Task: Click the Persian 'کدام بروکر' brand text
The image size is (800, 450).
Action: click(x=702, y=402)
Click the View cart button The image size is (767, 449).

* * *

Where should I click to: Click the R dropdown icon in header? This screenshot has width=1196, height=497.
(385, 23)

YOUR INSTRUCTIONS
A verbatim transcription is needed of the lines above, starting at the line with "The image size is (800, 450)." and ending at the line with "Click the View", both included, and of nothing else.

WORKED SOLUTION
The image size is (800, 450).
Action: click(x=702, y=402)
Click the View cart button The image size is (767, 449).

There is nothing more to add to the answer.